▸ **Material for the task**
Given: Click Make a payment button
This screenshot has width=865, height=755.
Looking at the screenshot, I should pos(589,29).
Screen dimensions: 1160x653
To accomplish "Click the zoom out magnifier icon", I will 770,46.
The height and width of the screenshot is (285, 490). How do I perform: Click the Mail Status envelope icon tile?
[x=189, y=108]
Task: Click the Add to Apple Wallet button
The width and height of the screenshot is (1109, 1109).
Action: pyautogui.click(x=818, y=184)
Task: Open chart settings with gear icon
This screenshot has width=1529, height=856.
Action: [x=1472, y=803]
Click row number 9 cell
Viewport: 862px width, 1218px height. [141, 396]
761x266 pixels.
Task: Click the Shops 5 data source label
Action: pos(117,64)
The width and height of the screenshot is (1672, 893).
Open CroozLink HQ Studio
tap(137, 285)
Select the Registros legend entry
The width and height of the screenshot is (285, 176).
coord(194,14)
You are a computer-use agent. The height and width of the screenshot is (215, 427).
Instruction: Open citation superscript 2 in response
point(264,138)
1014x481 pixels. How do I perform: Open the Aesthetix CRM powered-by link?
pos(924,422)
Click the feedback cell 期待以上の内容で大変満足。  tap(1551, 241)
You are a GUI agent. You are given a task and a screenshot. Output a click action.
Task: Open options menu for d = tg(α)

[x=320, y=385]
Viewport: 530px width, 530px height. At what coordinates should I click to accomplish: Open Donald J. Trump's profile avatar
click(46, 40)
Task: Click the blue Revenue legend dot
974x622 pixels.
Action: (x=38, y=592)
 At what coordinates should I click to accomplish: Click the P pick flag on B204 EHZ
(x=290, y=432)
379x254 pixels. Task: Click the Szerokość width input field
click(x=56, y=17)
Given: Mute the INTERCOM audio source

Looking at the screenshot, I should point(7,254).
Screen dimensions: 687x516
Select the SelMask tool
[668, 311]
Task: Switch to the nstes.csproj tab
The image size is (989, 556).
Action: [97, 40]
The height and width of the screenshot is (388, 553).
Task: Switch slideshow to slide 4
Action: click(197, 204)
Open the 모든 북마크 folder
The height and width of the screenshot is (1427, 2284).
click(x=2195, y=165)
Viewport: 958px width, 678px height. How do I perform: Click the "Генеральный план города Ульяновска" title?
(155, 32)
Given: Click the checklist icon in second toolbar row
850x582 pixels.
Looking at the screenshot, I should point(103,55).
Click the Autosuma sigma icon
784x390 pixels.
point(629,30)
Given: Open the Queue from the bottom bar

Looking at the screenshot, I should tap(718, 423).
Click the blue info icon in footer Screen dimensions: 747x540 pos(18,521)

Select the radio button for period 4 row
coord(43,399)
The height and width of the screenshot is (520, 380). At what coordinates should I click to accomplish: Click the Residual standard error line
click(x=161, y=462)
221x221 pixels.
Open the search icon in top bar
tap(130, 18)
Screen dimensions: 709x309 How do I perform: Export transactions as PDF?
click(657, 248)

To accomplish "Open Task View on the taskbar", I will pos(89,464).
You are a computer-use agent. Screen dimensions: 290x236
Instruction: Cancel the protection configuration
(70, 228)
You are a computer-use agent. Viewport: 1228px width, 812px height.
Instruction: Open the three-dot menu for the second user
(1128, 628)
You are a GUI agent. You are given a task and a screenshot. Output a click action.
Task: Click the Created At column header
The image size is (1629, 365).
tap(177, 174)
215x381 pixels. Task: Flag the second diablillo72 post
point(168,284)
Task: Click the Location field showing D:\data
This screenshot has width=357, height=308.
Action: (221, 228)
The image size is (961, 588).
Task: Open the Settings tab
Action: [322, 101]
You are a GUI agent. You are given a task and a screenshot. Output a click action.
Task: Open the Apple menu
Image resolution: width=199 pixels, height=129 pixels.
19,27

▸ **What you are asked to do**
Rewrite all the rows above, changing every "Instruction" to "Command" and leaving everything else as it is.

▸ **Solution for this problem**
Given: Click Make a payment button
This screenshot has width=865, height=755.
Looking at the screenshot, I should pos(589,29).
Screen dimensions: 1160x653
To accomplish "Click the zoom out magnifier icon", I will 770,46.
The height and width of the screenshot is (285, 490). How do I perform: Click the Mail Status envelope icon tile?
[x=189, y=108]
Task: Click the Add to Apple Wallet button
The width and height of the screenshot is (1109, 1109).
Action: pyautogui.click(x=818, y=184)
Task: Open chart settings with gear icon
This screenshot has width=1529, height=856.
Action: [x=1472, y=803]
Click row number 9 cell
Viewport: 862px width, 1218px height. [141, 396]
761x266 pixels.
Task: Click the Shops 5 data source label
Action: pos(117,64)
The width and height of the screenshot is (1672, 893).
Open CroozLink HQ Studio
tap(137, 285)
Select the Registros legend entry
The width and height of the screenshot is (285, 176).
coord(194,14)
You are a computer-use agent. The height and width of the screenshot is (215, 427).
Command: Open citation superscript 2 in response
point(264,138)
1014x481 pixels. How do I perform: Open the Aesthetix CRM powered-by link?
pos(924,422)
Click the feedback cell 期待以上の内容で大変満足。  tap(1551, 241)
You are a GUI agent. You are given a task and a screenshot. Output a click action.
Task: Open options menu for d = tg(α)

[x=320, y=385]
Viewport: 530px width, 530px height. At what coordinates should I click to accomplish: Open Donald J. Trump's profile avatar
click(46, 40)
Task: Click the blue Revenue legend dot
974x622 pixels.
Action: (x=38, y=592)
 At what coordinates should I click to accomplish: Click the P pick flag on B204 EHZ
(x=290, y=432)
379x254 pixels. Task: Click the Szerokość width input field
click(x=56, y=17)
Given: Mute the INTERCOM audio source

Looking at the screenshot, I should point(7,254).
Screen dimensions: 687x516
Select the SelMask tool
[668, 311]
Task: Switch to the nstes.csproj tab
The image size is (989, 556).
Action: [97, 40]
The height and width of the screenshot is (388, 553).
Task: Switch slideshow to slide 4
Action: click(197, 204)
Open the 모든 북마크 folder
The height and width of the screenshot is (1427, 2284).
click(x=2195, y=165)
Viewport: 958px width, 678px height. How do I perform: Click the "Генеральный план города Ульяновска" title?
(155, 32)
Given: Click the checklist icon in second toolbar row
850x582 pixels.
Looking at the screenshot, I should point(103,55).
Click the Autosuma sigma icon
784x390 pixels.
point(629,30)
Given: Open the Queue from the bottom bar

Looking at the screenshot, I should tap(718, 423).
Click the blue info icon in footer Screen dimensions: 747x540 pos(18,521)

Select the radio button for period 4 row
coord(43,399)
The height and width of the screenshot is (520, 380). At what coordinates should I click to accomplish: Click the Residual standard error line
click(x=161, y=462)
221x221 pixels.
Open the search icon in top bar
tap(130, 18)
Screen dimensions: 709x309 How do I perform: Export transactions as PDF?
click(657, 248)

To accomplish "Open Task View on the taskbar", I will pos(89,464).
You are a computer-use agent. Screen dimensions: 290x236
Command: Cancel the protection configuration
(70, 228)
You are a computer-use agent. Viewport: 1228px width, 812px height.
Command: Open the three-dot menu for the second user
(1128, 628)
You are a GUI agent. You are given a task and a screenshot. Output a click action.
Task: Click the Created At column header
The image size is (1629, 365).
tap(177, 174)
215x381 pixels. Task: Flag the second diablillo72 post
point(168,284)
Task: Click the Location field showing D:\data
This screenshot has width=357, height=308.
Action: (221, 228)
The image size is (961, 588).
Task: Open the Settings tab
Action: [322, 101]
You are a GUI agent. You are given a task and a screenshot. Output a click action.
Task: Open the Apple menu
Image resolution: width=199 pixels, height=129 pixels.
19,27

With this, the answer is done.